The gall bladder is a pear-shaped gland that sits below the liver in the right side of the abdomen. It stores a substance called bile, which helps us digest fats in our diet. Gallstones form when liquid stored in the gallbladder hardens into pebble like material. They can vary in size from small bits of grit to as large as a golf ball. People may have one or several gallstones. Gallstones are very common and are thought to occur in 10 to 15pc of the adult population.
Women are twice as likely to develop gallstones as men. They are more common in those over 60. High oestrogen conditions such as pregnancy, the contraceptive pill or using HRT increase the risk. Obesity is a major risk factor for gallstones, as is a diet high in fat and low in fibre. Conversely, fasting and rapid weight loss can also increase the risk. Gallstones may run in families and are more common in those with diabetes.

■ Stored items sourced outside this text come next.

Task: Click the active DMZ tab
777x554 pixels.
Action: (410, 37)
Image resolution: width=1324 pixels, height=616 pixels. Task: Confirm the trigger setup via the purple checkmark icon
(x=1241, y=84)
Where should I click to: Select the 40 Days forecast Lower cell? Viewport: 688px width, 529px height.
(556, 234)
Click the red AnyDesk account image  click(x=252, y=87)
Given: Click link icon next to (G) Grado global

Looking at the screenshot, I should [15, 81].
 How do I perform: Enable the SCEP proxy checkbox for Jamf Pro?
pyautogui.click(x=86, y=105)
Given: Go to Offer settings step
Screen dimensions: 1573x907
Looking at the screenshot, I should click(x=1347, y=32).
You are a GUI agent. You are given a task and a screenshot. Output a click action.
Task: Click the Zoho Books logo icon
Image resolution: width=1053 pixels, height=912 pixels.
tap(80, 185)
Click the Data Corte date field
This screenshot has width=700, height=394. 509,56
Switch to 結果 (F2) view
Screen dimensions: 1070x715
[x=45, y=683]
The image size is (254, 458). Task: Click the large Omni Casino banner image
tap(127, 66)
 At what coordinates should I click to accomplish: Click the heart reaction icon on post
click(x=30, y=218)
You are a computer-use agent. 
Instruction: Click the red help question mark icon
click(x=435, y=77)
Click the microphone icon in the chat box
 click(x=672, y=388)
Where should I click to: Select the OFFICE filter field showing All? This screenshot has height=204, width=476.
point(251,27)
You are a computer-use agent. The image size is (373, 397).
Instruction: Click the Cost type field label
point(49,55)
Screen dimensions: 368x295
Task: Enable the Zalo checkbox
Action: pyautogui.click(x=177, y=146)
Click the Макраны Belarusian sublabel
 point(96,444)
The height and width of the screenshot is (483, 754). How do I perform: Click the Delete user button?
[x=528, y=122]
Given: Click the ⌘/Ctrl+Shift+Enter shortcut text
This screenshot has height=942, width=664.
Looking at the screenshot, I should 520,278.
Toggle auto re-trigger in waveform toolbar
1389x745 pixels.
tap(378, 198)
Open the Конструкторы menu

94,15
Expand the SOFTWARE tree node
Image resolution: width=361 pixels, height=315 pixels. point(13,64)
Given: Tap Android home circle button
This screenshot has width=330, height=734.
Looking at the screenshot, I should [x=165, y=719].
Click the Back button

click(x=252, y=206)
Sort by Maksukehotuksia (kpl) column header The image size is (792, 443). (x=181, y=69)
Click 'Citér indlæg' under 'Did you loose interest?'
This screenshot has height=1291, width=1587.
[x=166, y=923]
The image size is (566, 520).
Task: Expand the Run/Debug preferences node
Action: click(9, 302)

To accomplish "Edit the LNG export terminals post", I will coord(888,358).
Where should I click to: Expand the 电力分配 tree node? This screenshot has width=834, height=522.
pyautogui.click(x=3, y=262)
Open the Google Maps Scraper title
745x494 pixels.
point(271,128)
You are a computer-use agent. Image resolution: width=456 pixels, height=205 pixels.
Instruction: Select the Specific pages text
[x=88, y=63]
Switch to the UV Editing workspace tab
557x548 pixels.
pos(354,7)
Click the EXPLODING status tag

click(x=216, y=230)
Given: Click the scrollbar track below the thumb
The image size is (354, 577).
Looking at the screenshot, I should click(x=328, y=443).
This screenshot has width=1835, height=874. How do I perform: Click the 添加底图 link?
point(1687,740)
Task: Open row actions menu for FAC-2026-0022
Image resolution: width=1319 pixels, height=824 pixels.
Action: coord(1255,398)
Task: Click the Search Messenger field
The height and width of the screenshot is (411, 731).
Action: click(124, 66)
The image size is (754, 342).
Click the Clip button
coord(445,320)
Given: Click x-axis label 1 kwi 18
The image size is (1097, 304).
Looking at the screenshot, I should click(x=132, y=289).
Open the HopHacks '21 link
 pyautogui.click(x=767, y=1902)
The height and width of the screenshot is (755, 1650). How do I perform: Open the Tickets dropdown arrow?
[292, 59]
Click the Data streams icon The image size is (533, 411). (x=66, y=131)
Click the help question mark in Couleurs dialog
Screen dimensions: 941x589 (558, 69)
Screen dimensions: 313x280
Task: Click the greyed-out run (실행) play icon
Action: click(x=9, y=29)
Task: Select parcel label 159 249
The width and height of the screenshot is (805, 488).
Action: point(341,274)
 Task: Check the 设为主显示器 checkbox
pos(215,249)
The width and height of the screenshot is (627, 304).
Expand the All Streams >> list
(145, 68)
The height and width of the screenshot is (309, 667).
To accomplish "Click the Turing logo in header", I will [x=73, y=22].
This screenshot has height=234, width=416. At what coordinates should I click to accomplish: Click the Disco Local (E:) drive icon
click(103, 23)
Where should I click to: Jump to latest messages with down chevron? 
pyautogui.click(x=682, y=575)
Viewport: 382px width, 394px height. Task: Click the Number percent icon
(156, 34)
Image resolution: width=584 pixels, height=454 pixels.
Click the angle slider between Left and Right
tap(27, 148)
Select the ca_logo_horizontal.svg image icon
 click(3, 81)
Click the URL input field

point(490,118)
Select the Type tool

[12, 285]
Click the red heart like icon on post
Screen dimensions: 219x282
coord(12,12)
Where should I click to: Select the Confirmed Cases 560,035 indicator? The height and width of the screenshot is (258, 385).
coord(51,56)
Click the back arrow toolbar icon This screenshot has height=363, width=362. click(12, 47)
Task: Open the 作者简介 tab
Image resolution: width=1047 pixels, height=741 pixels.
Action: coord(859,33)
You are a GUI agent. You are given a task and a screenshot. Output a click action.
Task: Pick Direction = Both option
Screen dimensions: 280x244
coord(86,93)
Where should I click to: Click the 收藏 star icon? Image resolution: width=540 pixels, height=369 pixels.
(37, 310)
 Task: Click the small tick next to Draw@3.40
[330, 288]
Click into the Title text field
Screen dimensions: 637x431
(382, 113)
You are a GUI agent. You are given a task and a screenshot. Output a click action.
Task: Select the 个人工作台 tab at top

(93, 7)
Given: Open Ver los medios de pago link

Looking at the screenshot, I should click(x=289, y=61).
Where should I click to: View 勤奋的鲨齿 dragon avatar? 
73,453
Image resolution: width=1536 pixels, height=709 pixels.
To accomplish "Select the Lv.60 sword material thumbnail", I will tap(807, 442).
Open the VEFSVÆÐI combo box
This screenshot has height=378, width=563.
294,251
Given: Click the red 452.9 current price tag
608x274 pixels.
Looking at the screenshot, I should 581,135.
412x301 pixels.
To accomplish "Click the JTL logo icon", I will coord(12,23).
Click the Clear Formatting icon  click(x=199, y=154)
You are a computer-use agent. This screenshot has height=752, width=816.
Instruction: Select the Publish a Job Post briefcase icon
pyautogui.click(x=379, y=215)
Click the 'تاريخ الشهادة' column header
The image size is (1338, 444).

When gallstones act up, they cause pain, usually in the upper abdomen. This may be felt in the back or in the shoulder also. These attacks often follow fatty meals. If there is a blockage or infection in the gallbladder the pain may last longer. There may be a fever, nausea and vomiting, pale-coloured stool and jaundice (yellowish colouring of the skin and eyes) may occur. These symptoms usually require admission to hospital.
Gallstones only require treatment if they are symptomatic. Despite the fact that so many people have gallstones, it is estimated that every year only about 1pc to 4pc of these will develop symptoms related to them. If you had the scan because of bouts of abdominal pain, then treatment may be warranted, but if your gallstones are not causing any symptoms, it is perfectly OK to let them be.